New Year’s Day 1854 saw the Union Army begin advancing inexorably towards Richmond, Virginia like a tidal wave crashing towards shore. Robert E. Lee, struggling to save the Army of Northern Virginia from what increasingly looked like an inevitable disintegration, watched in distress as Union advance columns drove for Richmond and surged in the direction of his old home at Arlington. By January 5th Union troops had gotten close enough to Richmond that they could make out faces in the windows of the city’s taller buildings; three days later they would be on the outskirts of the city itself. Those who still could got out of Richmond as fast as possible; those who couldn’t escaped prayed that the Confederate soldiers entrusted with defending the city could pull off a miracle against encroaching Union forces; and the Confederate soldiers themselves braced for what both sides knew would be a fight to the finish.

It was precisely 9:30 AM on the morning of January 8th, 1854 when Union riflemen and artillery crews began opening fire on Confederate positions in Richmond’s outer districts. Despite being short on most types of ammunition, including cannonballs, the city’s defenders were quick to return fire and resisted the Union attack with determination that impressed officers on both sides of the battle lines. No less a figure than A.V. Dunbar himself was heard to marvel: “Given how those men stood against our guns, I believe they would have been willing to face the Devil himself had they been told to do so.” As it turned out, they might have found the Devil an easier opponent to deal with; after the second day of fighting more than half of Richmond’s army garrison had been wiped out and the rest were surrounded by Union infantry and cavalry troops.
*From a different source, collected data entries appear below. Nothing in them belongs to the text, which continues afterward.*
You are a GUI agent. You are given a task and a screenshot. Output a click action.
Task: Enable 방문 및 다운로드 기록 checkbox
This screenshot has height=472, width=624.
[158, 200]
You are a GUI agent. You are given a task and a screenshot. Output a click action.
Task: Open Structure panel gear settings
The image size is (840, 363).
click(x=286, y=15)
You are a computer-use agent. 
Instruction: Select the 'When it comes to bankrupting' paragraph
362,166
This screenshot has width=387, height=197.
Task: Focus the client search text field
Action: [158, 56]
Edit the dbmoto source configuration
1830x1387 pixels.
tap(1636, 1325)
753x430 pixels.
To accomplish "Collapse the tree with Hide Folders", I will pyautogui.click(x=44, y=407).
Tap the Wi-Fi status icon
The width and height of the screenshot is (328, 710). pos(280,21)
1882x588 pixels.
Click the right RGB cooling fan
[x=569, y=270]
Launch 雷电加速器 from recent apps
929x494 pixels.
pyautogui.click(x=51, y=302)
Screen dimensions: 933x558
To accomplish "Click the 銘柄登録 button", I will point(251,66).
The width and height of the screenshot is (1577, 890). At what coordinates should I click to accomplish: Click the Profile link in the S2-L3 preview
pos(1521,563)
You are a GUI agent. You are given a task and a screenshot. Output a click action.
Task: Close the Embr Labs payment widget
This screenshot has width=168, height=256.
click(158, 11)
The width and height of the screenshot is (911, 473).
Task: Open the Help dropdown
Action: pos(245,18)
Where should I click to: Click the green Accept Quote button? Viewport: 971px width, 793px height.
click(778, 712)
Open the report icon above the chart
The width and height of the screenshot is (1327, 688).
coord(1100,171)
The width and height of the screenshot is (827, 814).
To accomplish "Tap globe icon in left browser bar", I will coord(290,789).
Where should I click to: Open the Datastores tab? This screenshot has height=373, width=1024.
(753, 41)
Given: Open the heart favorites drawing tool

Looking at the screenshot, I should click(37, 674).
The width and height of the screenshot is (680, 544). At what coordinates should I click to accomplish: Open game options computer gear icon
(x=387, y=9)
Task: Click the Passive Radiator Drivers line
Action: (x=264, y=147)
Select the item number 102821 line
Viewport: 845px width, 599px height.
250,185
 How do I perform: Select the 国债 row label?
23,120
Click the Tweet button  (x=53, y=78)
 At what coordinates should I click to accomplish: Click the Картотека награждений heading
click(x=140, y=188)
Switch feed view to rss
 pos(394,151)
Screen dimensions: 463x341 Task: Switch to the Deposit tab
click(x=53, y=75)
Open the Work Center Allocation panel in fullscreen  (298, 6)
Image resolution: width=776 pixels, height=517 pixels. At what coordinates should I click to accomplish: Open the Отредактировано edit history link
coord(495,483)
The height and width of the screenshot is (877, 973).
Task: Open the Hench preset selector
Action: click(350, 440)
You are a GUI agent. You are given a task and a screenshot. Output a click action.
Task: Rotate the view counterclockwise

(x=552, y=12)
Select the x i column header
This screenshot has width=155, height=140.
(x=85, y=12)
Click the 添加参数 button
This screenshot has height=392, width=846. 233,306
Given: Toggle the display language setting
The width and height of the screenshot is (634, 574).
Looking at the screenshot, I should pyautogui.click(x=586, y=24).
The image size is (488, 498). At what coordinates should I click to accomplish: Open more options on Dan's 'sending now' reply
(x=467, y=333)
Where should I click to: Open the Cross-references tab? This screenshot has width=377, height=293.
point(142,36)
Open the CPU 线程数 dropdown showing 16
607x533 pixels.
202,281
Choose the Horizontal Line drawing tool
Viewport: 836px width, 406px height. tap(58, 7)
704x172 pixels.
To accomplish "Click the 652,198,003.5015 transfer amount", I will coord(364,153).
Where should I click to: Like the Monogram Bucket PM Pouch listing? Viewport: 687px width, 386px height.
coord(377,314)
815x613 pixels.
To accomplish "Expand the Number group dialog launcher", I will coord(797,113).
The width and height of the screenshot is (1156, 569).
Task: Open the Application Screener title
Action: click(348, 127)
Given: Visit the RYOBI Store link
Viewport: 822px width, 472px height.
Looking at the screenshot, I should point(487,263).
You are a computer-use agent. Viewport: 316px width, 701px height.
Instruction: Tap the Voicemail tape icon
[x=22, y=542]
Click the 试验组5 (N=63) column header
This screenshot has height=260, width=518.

The remnants of that garrison surrendered late on the afternoon of January 12th, joining what was now a veritable tsunami of Confederate POWs being shipped to Union prison camps.

The fall of Richmond to the Union Army brought home the terrible hopelessness of the Confederate Republic’s plight as few other things could have done. Richmond had been one of the Confederacy’s most vital cities during the CRA’s brief history, and its capture meant that the Republic’s already declining fortunes had taken a sharp and permanent turn for the worse. Within six months after Richmond fell into Union hands, the Confederate Republic itself would fade into extinction....

Arlington was captured by Union troops on October 25th(see Part 11).